Он кромсал ножом свои руки и смотрел, как струится кровь. В конце концов, это такая малость ради его жены, ради маленькой Свободы!
Он смотрел на старую индеанку, страшную в своей отягощенной горем старости, и думал: «Теперь я по-настоящему свободен». Если умирает жена, у мужчины нет никаких обязательств перед ее родными. Это ему давно объяснила жена, когда он удивился, увидев индейца, переселявшегося из одной типи в другую.

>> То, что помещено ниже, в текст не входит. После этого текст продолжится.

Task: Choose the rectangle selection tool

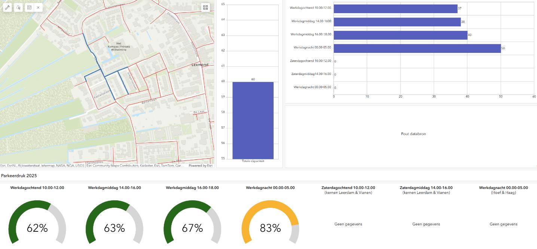Action: click(28, 7)
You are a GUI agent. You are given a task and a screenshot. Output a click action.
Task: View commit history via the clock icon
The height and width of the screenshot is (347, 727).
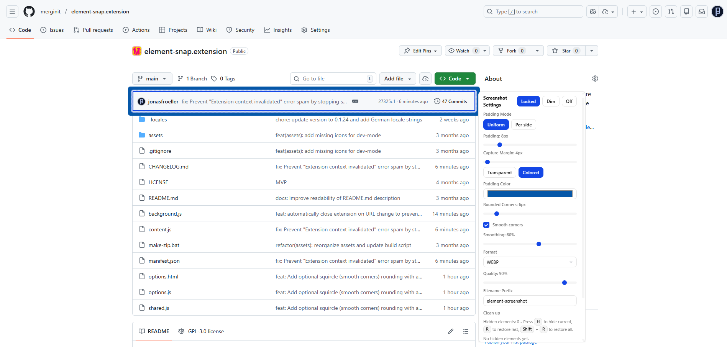click(x=437, y=101)
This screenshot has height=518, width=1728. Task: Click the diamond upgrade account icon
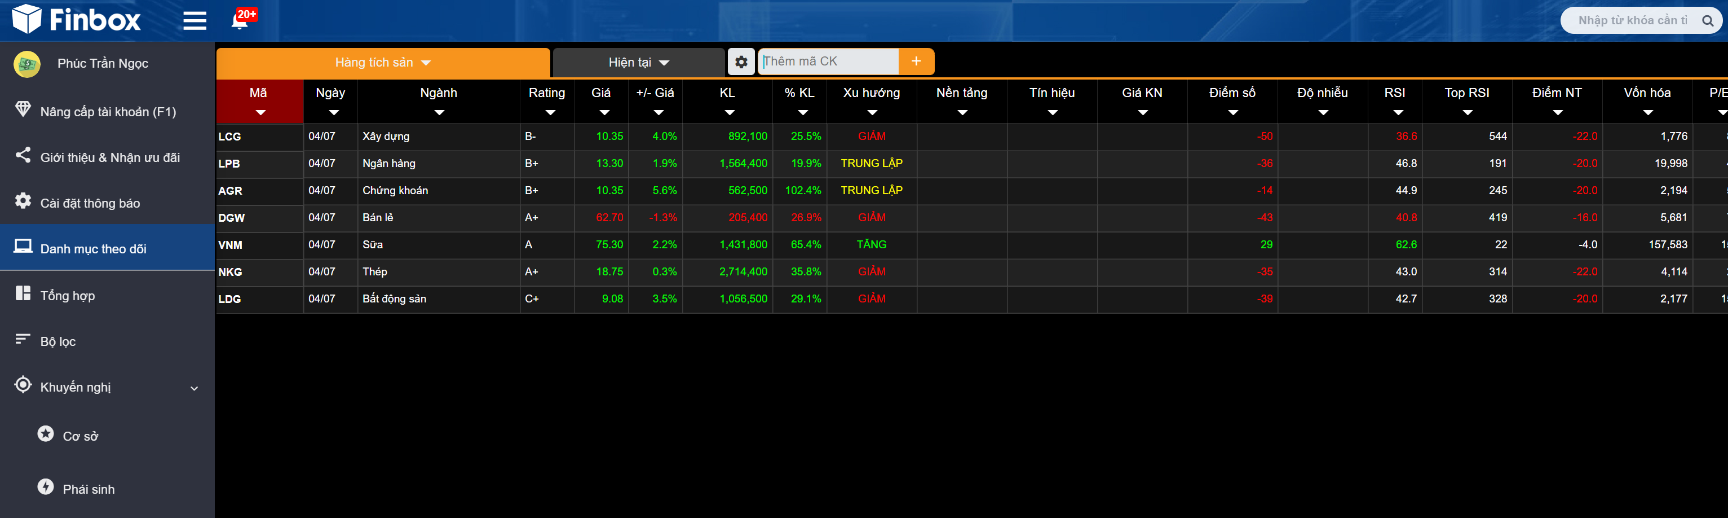tap(23, 109)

Старуха теперь, конечно, станет побирушкой. В племени была уже одна такая древняя нищенка, у которой не было родных. Никому до нее не было дела. Она жила тем, что бросали ей более удачливые сородичи, спала в шалашах, которые строила, как могла, старческими узловатыми руками; медленно плелась последней, когда племя перебиралось на новое место. Если спотыкалась и падала, никто не оборачивался. Когда умрет — никто и не заметит.

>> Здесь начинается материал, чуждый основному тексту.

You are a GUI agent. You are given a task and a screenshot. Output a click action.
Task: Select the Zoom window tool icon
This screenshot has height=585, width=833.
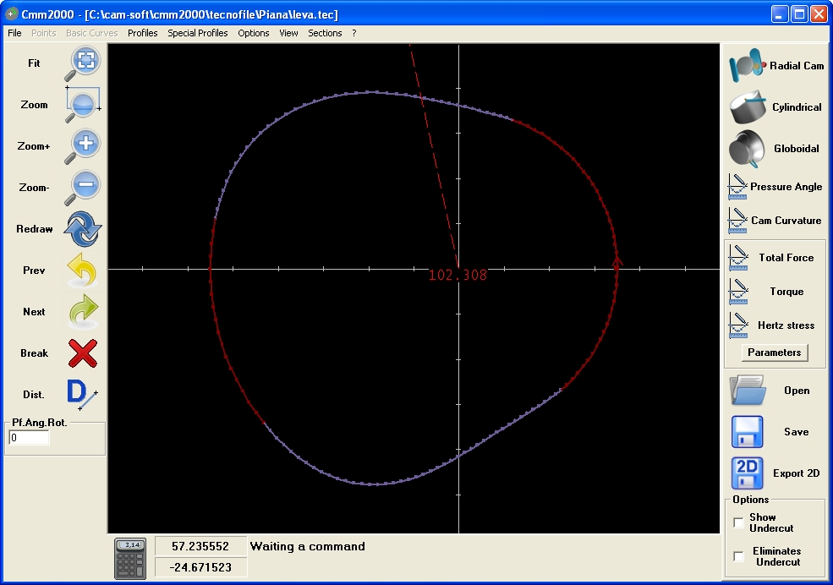click(83, 105)
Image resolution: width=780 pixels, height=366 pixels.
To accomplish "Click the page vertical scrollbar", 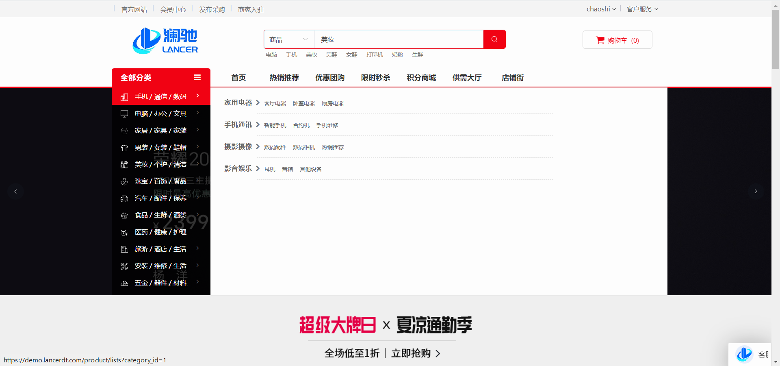I will click(x=776, y=41).
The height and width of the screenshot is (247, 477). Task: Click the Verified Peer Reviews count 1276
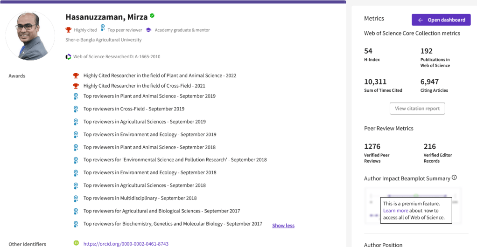click(x=372, y=146)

«Завтра утром, — решил он. — Я уйду завтра утром».
Сморщенный, запавший рот старухи дрогнул. Она произнесла одно слово, робко, вопросительно:
— Ээроошай?
— Сын?
И вдруг он вспомнил: если жена умирает, муж свободен, но ее мать может просить его остаться. Она обращается к нему, называя: «Сын», а он, соглашаясь, отвечает: «Мать».
Старуха стояла перед ним, согнутая годами, высушенная непосильным трудом, лишенная любви и детей, изуродованная и убитая своим горем. И все-таки она любила жизнь настолько, что просила эту жизнь у него, единственного человека, к которому имела право обратиться. Она лишала себя последнего — гордости.
Он посмотрел на восток, через прерии. Там, за две тысячи миль отсюда, был его дом. Старуха ведь не будет жить вечно. Он еще молод и может подождать. Может позволить себе быть великодушным. Он дал ей нужный ответ. «Ээгийя», — сказал он. Мать.
Он вернулся домой через три года. Ничего не объясняя, сказал: «Я прожил несколько лет с индейцами кроу. Мне не сразу удалось уйти. Они звали меня „Человек-Лошадь“.
Он не считал нужным ни оправдываться, ни хвастать, потому что был теперь равен любому человеку на земле.